There's a lot to love about Alan Arkin, but one thing that really stands out for me is his voice. The tone and timbre. It almost seems hoarse, but it's not. It's a quality of calm hysteria. When I watch him in a film I always feel he could have a nervous breakdown at any moment, not because he's so crazy, but because he is so human. So vulnerable, and at the same time enraged about it. It is this combination of vulnerability and rage that I find most compelling about him. He is both lost and found at the same time, and gives confusion and weakness a nobility. He makes being overwhelmed by life a heroic act, which is why he was the only possible choice for Yossarian in Catch 22 (even though the movie fails him), and why to my brother and I the only choice to play my father.
He's pretty much great in everything he’s in but here are two moments that really stand out to me . One is the scene in Slums of Beverly Hills where he is sexually inappropriate with his adult niece played by Marisa Tomei. He comes onto her not (just) as a predator, but as a lost older man, and his understanding of the character's needs and shame and how they are intertwined is devastating. He takes something creepy and makes it creepy but human.
But my ultimate Alan Arkin moment is in The Heart is a Lonely Hunter. He plays John Singer a deaf-mute, and since he can’t speak he does everything with his face, body and intent. The scene I love is near the end. He is at the grave of his dear friend Spiros (a playful bear-man of a mute played by Chuck McCann). When he finds the marker for the humble grave he doesn't cry, he just staggers about, touching his chest and playing with his tie, feeling not just his friend's loss but all loss and the confusion of grief. I just watched it on Youtube to make sure I remembered it right, and it tore me up again.
I'll finish with my two favorite Alan Arkin stories. One he told me the night I met him and one was told to me by Adam. The first one has to do with Alan and Art Carney (who are both on my acting Mount Rushmore). They are doing an episode of Shelly Duvall's Fairytale Theater, playing the tailors in The Emperor's New Clothes. So, the camera rolls and they are busy miming the sewing of the imaginary clothes for the king and Alan says Carney is doing the most brilliant physical comedy he has ever been anywhere near.
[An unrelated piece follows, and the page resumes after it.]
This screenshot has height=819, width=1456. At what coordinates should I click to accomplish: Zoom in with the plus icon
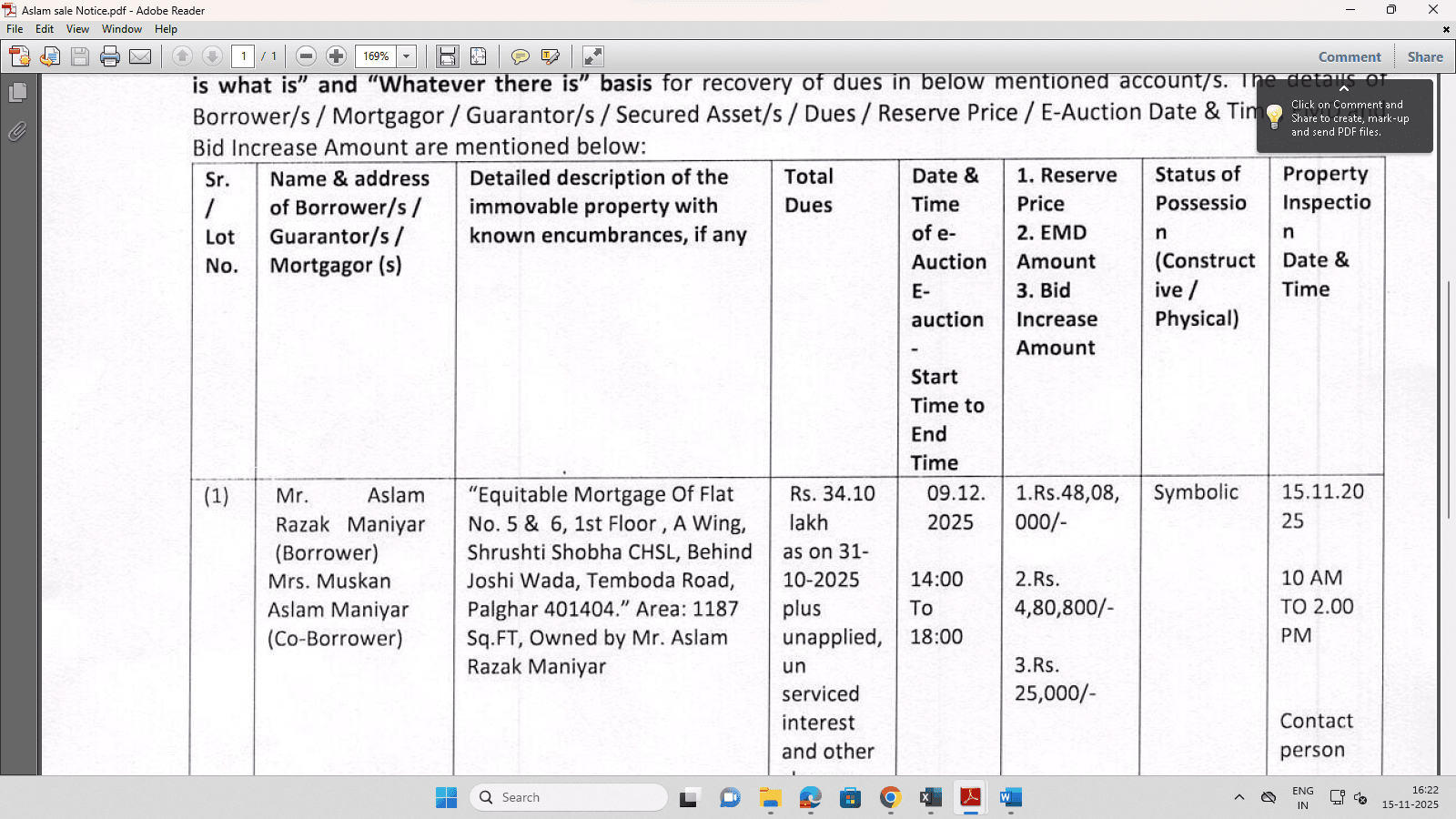[336, 56]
He can barely keep a straight face and is so in awe of what he’s doing he feels embarrassed he's even in the shot. In the middle of the take the director yells "cut" and proceeds to tell Carney “good, just don’t do all that business you're doing." Alan is ready for Carney to go ballistic, but Carney, totally unfazed, just says “okay, whatever you want." Alan shook his head and said "If I was doing something that brilliant and the director told me to cut it out I would have killed him!"
The second story is what Alan had told Adam would be his speech if he ever won an Academy Award. It was one line: "I just want to say that I hate this award and everything it stands for and that this is the happiest day of my life." I think that is the perfect Oscar speech, conveying the love-hate relationship almost all of us have with this business we are in .
When he finally did win an Oscar (for Best Supporting Actor in Little Miss Sunshine) I was waiting for that speech. But he did something far more standard that included a joke about his mother. I don’t ever watch the Oscars but I did that year and I was disappointed. But in the end, I kind of love him for choosing to be a good boy and not a bad one. I think I just kind of love him no matter what. My good pal, Al.
I think he would have been honored to read your tribute. “Imitation is the sincerest for of flattery” and for you to want him to play your dad would be the best kind of compliment. 💙
Very nice and spot-on tribute to Alan. Grateful to have worked with him on Minions.